:: Dataset records

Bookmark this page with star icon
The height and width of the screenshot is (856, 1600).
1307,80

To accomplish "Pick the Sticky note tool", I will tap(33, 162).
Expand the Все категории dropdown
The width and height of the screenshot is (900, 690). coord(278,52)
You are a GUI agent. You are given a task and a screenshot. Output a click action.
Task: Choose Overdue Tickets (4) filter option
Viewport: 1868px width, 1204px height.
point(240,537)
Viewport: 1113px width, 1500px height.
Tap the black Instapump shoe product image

::::

* _Work instructions_
An exact repeat of the lines from the one containing "Task: Choose Overdue" through the final line of the entries is the whole answer.

* _Reply_
Task: Choose Overdue Tickets (4) filter option
Viewport: 1868px width, 1204px height.
point(240,537)
Viewport: 1113px width, 1500px height.
Tap the black Instapump shoe product image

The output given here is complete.